Fast Dynamics for Atoms in Optical Lattices

Cold atoms in optical lattices allow for accurate studies of many body dynamics. Rapid time-dependent modifications of optical lattice potentials may result in significant excitations in atomic systems. The dynamics in such a case is frequently quite incompletely described by standard applications of tight-binding models (such as, e.g., Bose-Hubbard model or its extensions) that typically neglect the effect of the dynamics on the transformation between the real space and the tight-binding basis. We illustrate the importance of a proper quantum mechanical description using a multiband extended Bose-Hubbard model with time-dependent Wannier functions. We apply it to situations directly related to experiments.

Figure 1

Relevance of different transition amplitudes: (a)—nearest neighbor tunnelings $J_1^{\alpha }$ for different Bloch bands (b)—interaction integrals for $g=1$, $\kappa =2\pi$; the term $U_{iiii}^{0000}$ term present in the Bose-Hubbard Hamiltonian is compared with interaction terms involving excited bands. Panels (c) and (d) show additional amplitudes $T_{i-j}^{\alpha \beta }$ [see Eq. (6)] coming from the time-dependence of Wannier functions [i.e., $\mathcal{W}$ term Eq. (5)].

Figure 2

$\Delta E$, the energy gain (i.e., the excess energy over the corresponding ground state) during a linear quench of a model 1D system from $s_0=12E_R$ to $s_1=40E_R$. For the adiabatic process, $\Delta E=0$. Red, solid (black, dashed) lines correspond to the simulation with (without) the $\mathcal{W}$ term [Eq. (5)] in the time-dependent Hamiltonian.
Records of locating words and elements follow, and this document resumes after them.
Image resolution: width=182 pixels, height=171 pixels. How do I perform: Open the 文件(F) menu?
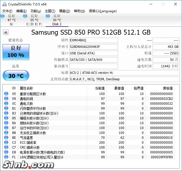tap(7, 11)
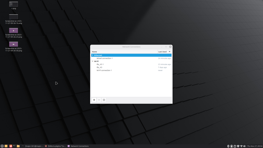
Task: Select the Illa_43 1 Wi-Fi connection
Action: (100, 64)
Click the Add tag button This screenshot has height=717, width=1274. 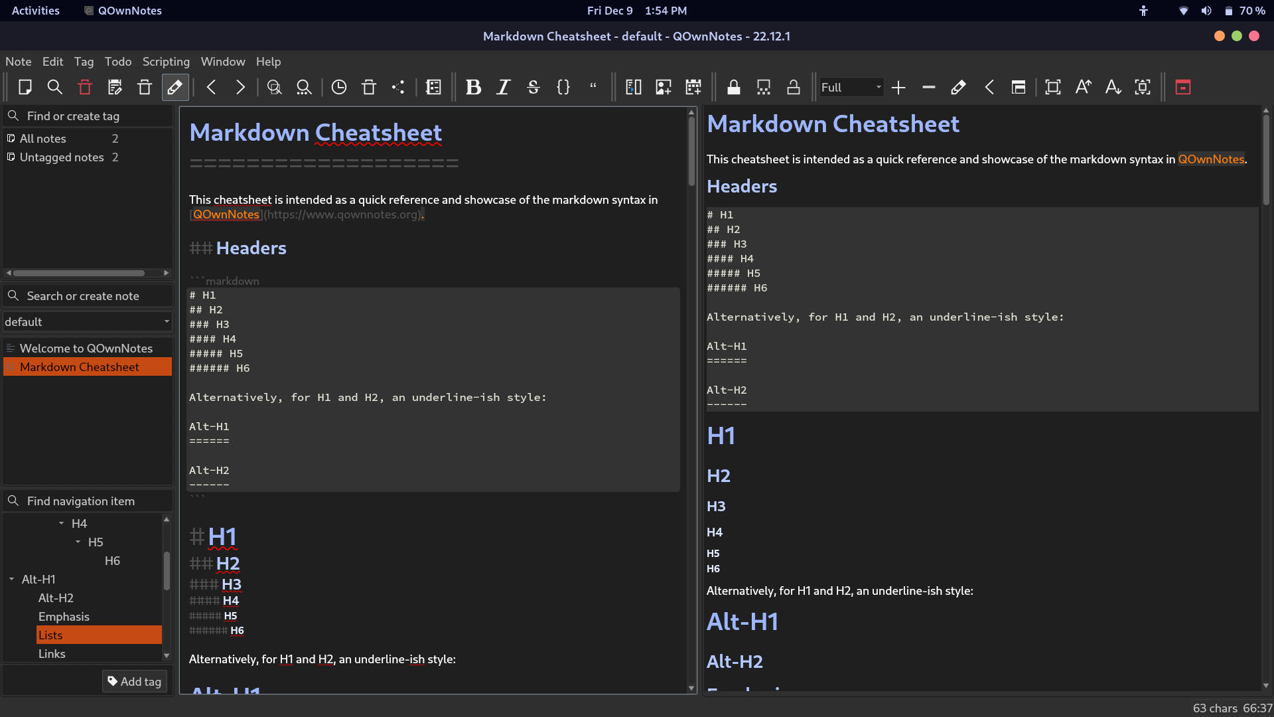coord(134,681)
Panels (b) and (c) show time variation of averages of band occupation operators $⟨{\widehat{n}}_1⟩$, $⟨{\widehat{n}}_2⟩$.

Figure 3

Excitation via modulation of the lattice depth with and without the $\mathcal{W}$ term, Eq. (5). The depletion function during the first 10 ms, without (black, solid) and with the $\mathcal{W}$ term (red, dashed). The broadening of the peak around $\omega =18.5$ is a power broadening effect, see discussion in the text.

Figure 4

Floquet spectrum without $\mathcal{W}$ contribution (left) and with the $\mathcal{W}$ term, Eq. (5) (right panel). Broad avoided crossings for the latter are due to the strength of terms omitted within BH description as well as the influence of higher harmonics—see text for discussion. The region of avoided crossings (large curvatures) is highlighted with solid lines.